The hereditary chiefs are in the pockets of anti-pipeline U.S. Tides Foundation, which funds their activities, and others in the well-heeled environmental lobby
Who are these hereditary chiefs of the Wet’suwet’en Nations who are stopping the Coastal GasLink pipeline in northern British Columbia? And who gave these chiefs the right to high-handedly override the desires of the native Canadians over whom they claim dominion?
Like the paternalistic rulers of Western nations of old who claimed to rule by divine right — France’s Louis XVI and Russia’s Tsar Nicholas II were their countries’ last specimens — the hereditary chiefs of the Wet’suwet’en Nations are unaccountable anachronisms divorced from the needs of their people.
The desire for development by Canada’s Wet’suwet’en natives could not be more evident. All five Wet’suwet’en bands along the Coastal GasLink pipeline route endorse the project for its economic and social benefits, as seen in public opinion and the votes of all five of their band councils.

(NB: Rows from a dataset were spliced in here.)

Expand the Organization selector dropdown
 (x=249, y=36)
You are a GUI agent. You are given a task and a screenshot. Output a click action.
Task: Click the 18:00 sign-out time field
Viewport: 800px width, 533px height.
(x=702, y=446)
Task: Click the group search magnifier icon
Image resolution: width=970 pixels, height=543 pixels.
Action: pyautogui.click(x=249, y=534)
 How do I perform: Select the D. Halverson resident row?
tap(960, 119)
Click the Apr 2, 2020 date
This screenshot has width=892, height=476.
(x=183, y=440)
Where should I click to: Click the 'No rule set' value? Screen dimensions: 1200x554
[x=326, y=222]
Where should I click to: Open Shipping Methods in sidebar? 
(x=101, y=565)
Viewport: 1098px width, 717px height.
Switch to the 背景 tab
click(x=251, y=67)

Neither are the five Wet’suwet’en bands outliers in their desire for advancement. All 20 band councils along the pipeline route — those most affected — back the project. According to Dale Swampy, president of the National Coalition of Chiefs,
“We believe there are as many as 400 chiefs across the country that want to work with the natural resource industry — including alongside the CGL pipeline right-of-way.” As even a Wet’suwet’en hereditary subchief, concedes, “The truth is most of our members are for the pipeline.”